De ontwikkeling van gecomputeriseerde beslishulpen zoals ze ook worden genoemd,
staat nog in de kinderschoenen. Maar de modellen die reeds ontwikkeld zijn, kunnen
bogen op een groeiende interesse vanuit de praktijk. Sites om de risico's en voordelen
van een adjuvante therapie te bekijken bij kanker als www.predictcancer.org,
www.adjuvantonline.com en de oncologische predictie-hulpmiddelen van het Memorial
Sloan-Kettering Cancer Center (http://www.mskcc.org/mskcc/html/5794.cfm), worden
dagelijks vele malen geraadpleegd.
Maar waarom is het voorspellen van het resultaat van een behandeling (outcome) zo
belangrijk?
Opnemen individuele kenmerken
De hoofdreden daarvan is dat patiënten heel verschillend kunnen reageren op een
behandeling zodat heel wat tijd en geld zou kunnen worden uitgespaard indien geweten
is met welke behandeling de individuele patiënt het beste spoort. Regio's binnenin een
tumor kunnen bijvoorbeeld erg heterogeen zijn. Bij bestraling gebeurt het al eens dat
een tumordeel 'geneest' terwijl andere delen niet veranderen en daarom een hogere
stralingsdosis of bijkomende medicatie zullen vragen. Om intratumorale heterogeniteit
optimaal te controleren, zijn multi-level voorspelmodellen essentieel om zowel patiënt-,
tumor- en behandelkarakteristieken, zowel als eigenschappen van afwijkende, dikwijls
hypoxische tumorregio's in rekenschap te kunnen brengen.
Momenteel worden algemene richtlijnen in de oncologie opgesteld uitgaande van
patiëntengroepen waarbij vooral wordt gekeken naar de tumorstagering en de fysische
conditie van de patiënt. Wat in sommige gevallen leidt tot overbehandeling of een
inadequate therapie. Een beslishulp, dikwijls een algoritme of nomogram, heeft het
voordeel dat het naast het integreren van een eenvoudige cut-off waarde waarbij een
bloedtest als abnormaal moet worden gezien, ook een veel complexere hoeveelheid
factoren met elkaar kan verbinden.
Cary Oberije hield zich in haar proefschrift bezig met de ontwikkeling van een aantal
predictie-modellen bij patiënten met longkanker. De uiteindelijke tool is eerder bedoeld
om het beslissingsproces van de arts bij te staan dan dat het daarvoor in de plaats komt.

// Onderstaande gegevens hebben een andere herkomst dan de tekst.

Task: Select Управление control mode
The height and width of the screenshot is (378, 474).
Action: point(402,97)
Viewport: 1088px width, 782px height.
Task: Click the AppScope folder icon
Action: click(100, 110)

Statistische kristallen bol
Na haar onderzoek concludeerde Oberije ondermeer dat bij patiënten met niet-kleincellig
longcarcinoom die radiotherapeutisch behandeld worden, haar model er beduidend beter
in slaagt om de overleving te voorspellen dan het klassieke model dat uitgaat van
tumorstagering gecombineerd met klinische factoren. Het nieuwe model is gebaseerd op
aantal positieve lymfeklierstations zoals vastgesteld met FDG-PET (PET waarbij de
toediening van fluorodeoxyglucose het glucosemetabolisme toont dat in tumoren meestal
verhoogd is) en tumorvolume gecombineerd met klinische factoren. Vervolgens
ontwikkelde Oberije een performant nomogram uitgaande van deze resultaten waar ook
informatie kan toegevoegd worden uit onderzoek naar de eiwitspiegels in de
bloedstroom.
Verder stelde de auteur in deze patiëntengroep vast dat nicotinegebruik een betere
voorspeller is van bestralingsgerelateerde kortademigheid dan de kenmerken van de
bestralingsbehandeling. Ook kan beter rekening gehouden worden met leeftijd, geslacht,
gemiddelde en maximale bestralingsdosis op de slokdarm, het gebruik van
chemotherapie en de duur van de bestralingsbehandeling wil de behandelend arts een
idee krijgen van mogelijke slikklachten na bestraling. Oberijes model scoorde overigens
systematisch beter in vergelijking met het voorspellend vermogen van de artsen.
Alle modellen van Oberije zijn te gebruiken, samen met nog een aantal andere, op de
website van de MAASTRO clinic via http://www.predictcancer.org
‘Predicting outcome for lung cancer patients: towards individualized treatment in Radiotherapy’,
Cary Oberije, ISBN 978-94-6159-013-8, februari 2011.